Meine Mutter wünscht sich nichts zu Weihnachten, ausser mit mir zu sein. Sie war noch nie in ihrem Leben an Weihnachten allein. Ein Wunsch der sich in Zeiten von Corona fast nicht erfüllen lässt. Letztes Mal habe ich meine Mutter in Sommer gesehen. Noch schlimmer ist, dass ich ihr mein Wort gegeben habe, dass sie mich ein Mal pro Monat sehen kann und dank allen Quarantänebestimmungen und Reiseeinschränkungen konnte ich mein Wort nicht halten.
Jetzt musste ich ein Plan erarbeiten, um mich vorzeitig zu isolieren und mögliche Ansteckungen zu vermeiden. Ich wollte sie besuchen und ihr den Weihnachtswunsch erfüllen, aber ich musste es so machen, dass ich sie nicht gefährde. Ein ziemlich anspruchsvolles Vorhaben. Das bedeutete Homeoffice, einsame Spaziergänge oder Sport im Freien und Verzicht auf vieles was ich gerne haben – Freunde, ein Treffen in Restaurant, Weihnachtseinkäufe, Besuche, Massage, Kinobesuch. Alles wurde gestrichen. Die Tage wurden Trist und dazu noch grauenhaft neblig. Mit dem Ziel vor Augen und viel Disziplin geht es. Es ist zäh, sehr zäh, aber es geht.

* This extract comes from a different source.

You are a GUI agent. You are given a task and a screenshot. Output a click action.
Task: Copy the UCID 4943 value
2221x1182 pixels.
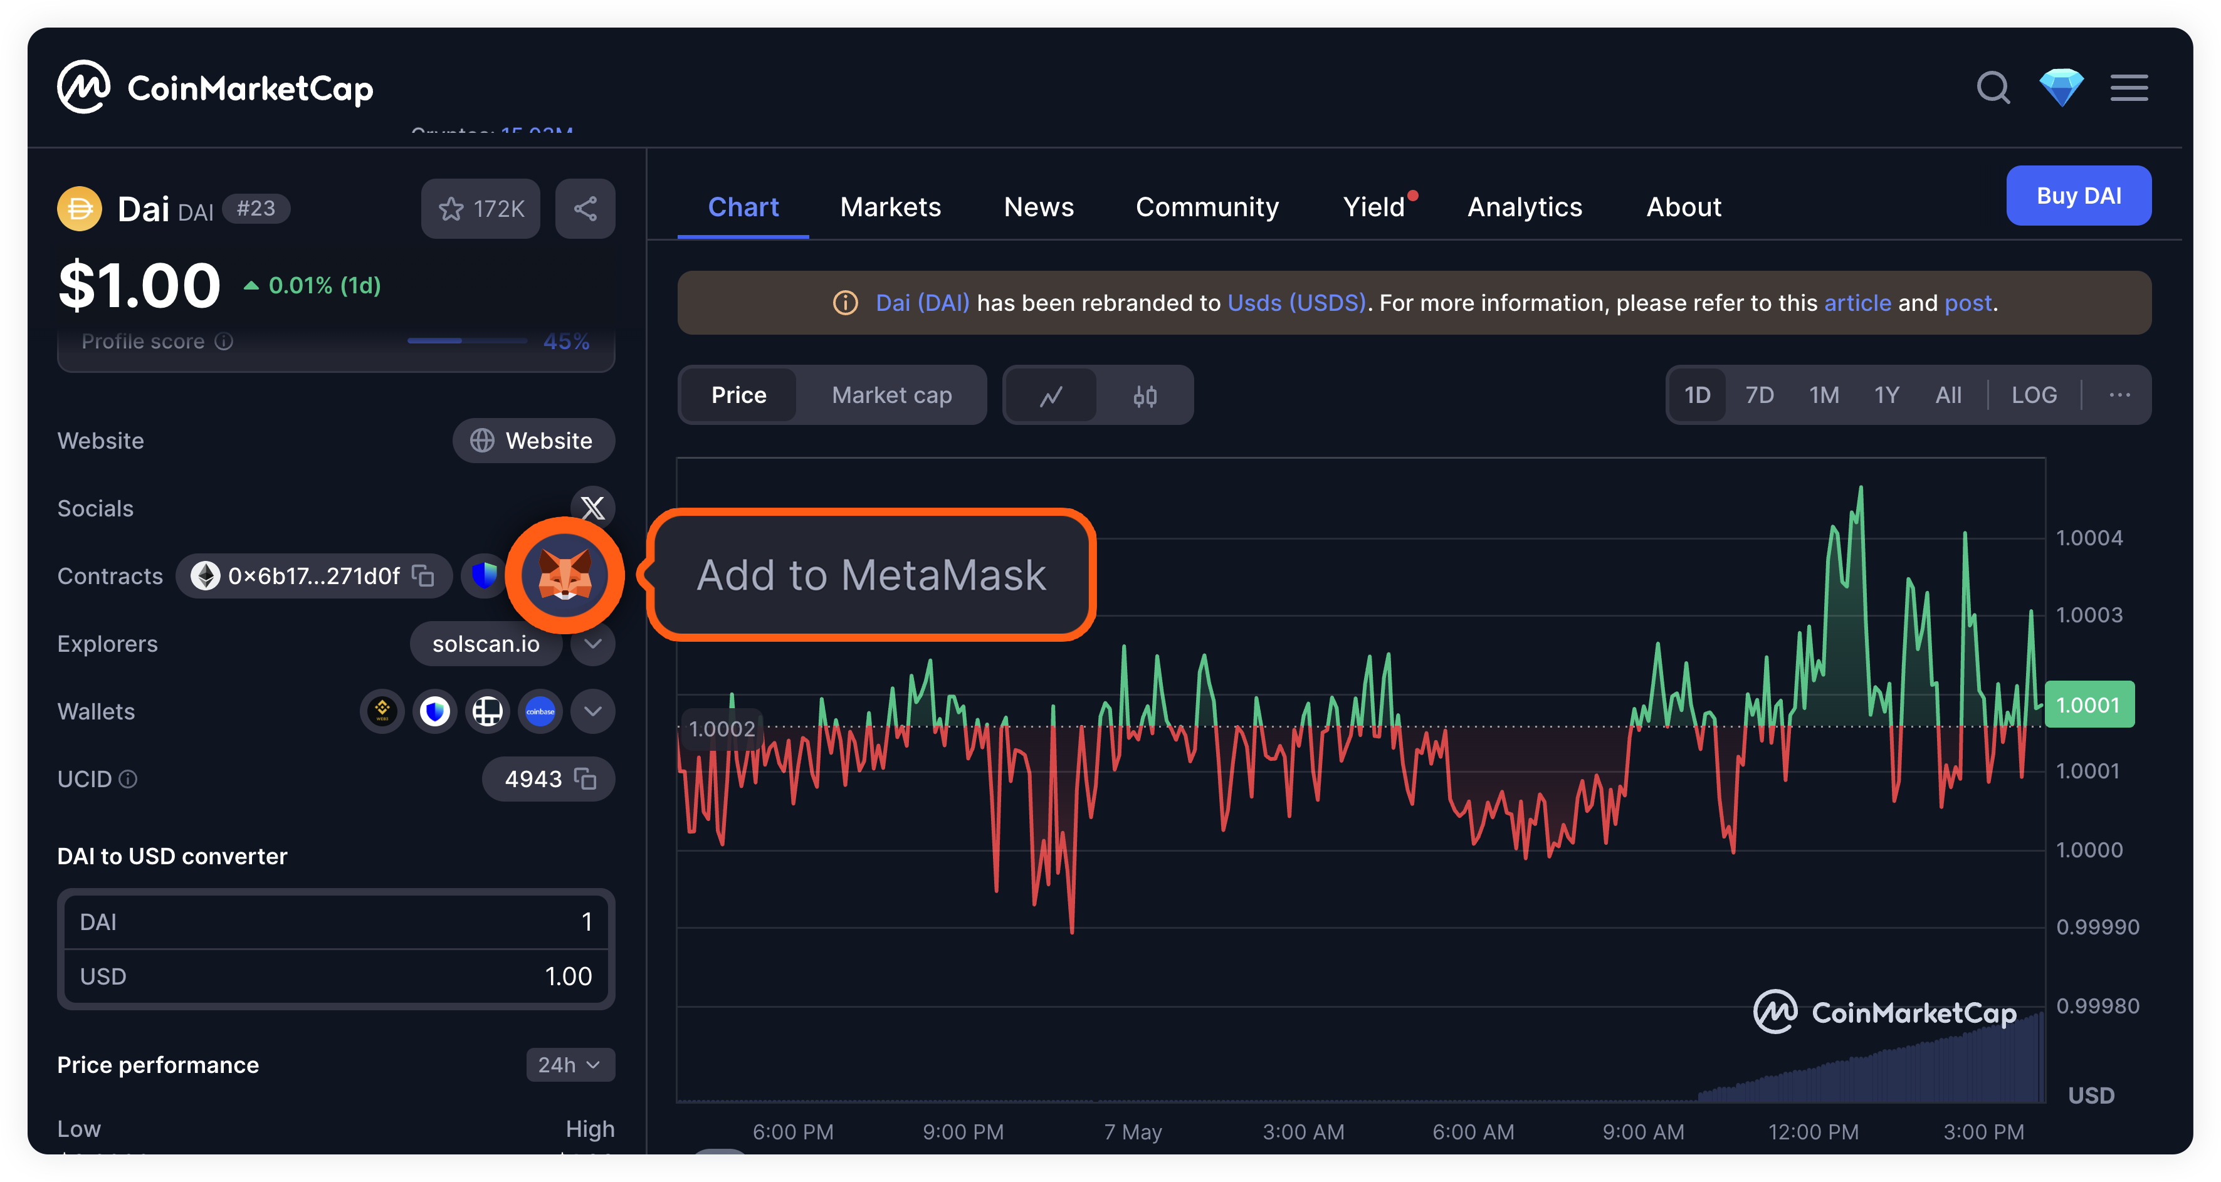(586, 779)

Ich liess mich zweimal innerhalb kurzer Zeit testen. Beide male mit dem Resultat: Negativ – was für eine Erleichterung. Der aller erste Test, den ich im Juni gemacht habe, als ich sie besucht habe, kostete 77 Franken, diese Tests kosten jetzt schon 140 pro Stück. Ich schenke mir zu Weihnachten ein Corona Test, dachte ich mir. Offensichtlich Angebot und Nachfrage, was die Preise nach oben treibt.
Dann verbrachte ich mehrere Stunden in Internet um mich durch alle die Bestimmungen der Länder, die für meine Reise relevant waren, durchzulesen und sie zu verstehen. Ich hatte eine Menge gespeichert, ausgedruckt und ausgefüllt. Ich kaufte ein, dass wir in Not mehrere Monate überleben konnte, packte warme Sachen ein für der Fall, dass ich irgendwo im Stau stecken bleiben würden und im Freien im Auto bei eisigen Temperaturen übernachten müssten. Endlich war ich so weit, das Auto beladen und ich konnte am Samstagmorgen losfahren.
Ich war für Schwierigkeiten jegliche Art vorbereitet. Auf eine Reise, die sich über mehrere Tage hinausziehen könnte und wo ich im Worst-Case-Szenario nicht mal das Auto verlassen könnte.
Nichts davon ist zum meinem grossen Erstaunen eingetroffen. Der Grenzübergang zwischen der Schweiz und Österreich war nur auf der Schweizer Seite besetzt, aber dort hat sich niemand für mich interessiert. Der Grenzübergang zwischen Österreich und Deutschland habe ich übersehen und auch der letzte Grenzübergang war menschenleer. Die Strassen waren ebenfalls fast leer, Probleme gab es zu meiner grossen Erleichterung gar keine.
Nach einer unglaublich kurzen Reisezeit stand ich vor dem Haus meiner Mutter und verbrachte viel Zeit damit das Auto auszuladen. Ich war unglaublich dankbar und erleichtert. Der unglaubliche Druck der letzten Wochen war weg. Ich habe es geschafft. Wir sind zusammen und bleiben es über Weihnachten.
Dieses Glück, das wir haben, haben viele dieses Jahr nicht. Noch am Freitag habe ich mich darüber unterhalten, dass ein Flug von UK nach Polen nur 4 Pfund kostet. Am Sonntag war klar, dass wer UK bis Sonntagmorgen nicht verlassen hatte (oder nicht eingereist ist) es mit grosser Wahrscheinlichkeit vielleicht bis Weihnachten gar nicht mehr schaffen wird. Jetzt wenn ich die Hand meiner Mutter in meiner Hand halte und wir uns erzählen, muss ich an alle die gestrandeten, unglücklichen, die ganz allein sein werden, denken. Es werden sehr spezielle Weihnachten dieses Jahr. Einfach werden sie nicht sein.
So wünsche ich uns allen, dass wir es gemeinsam in den Griff kriegen und uns im Jahr 2021 die kleinen (aber zurzeit nicht erfüllbare) Wünsche, erfüllen können.
Und danke an alle die mich bei der Reise zu meiner Mutter unterstützt haben. Ich schätze es sehr.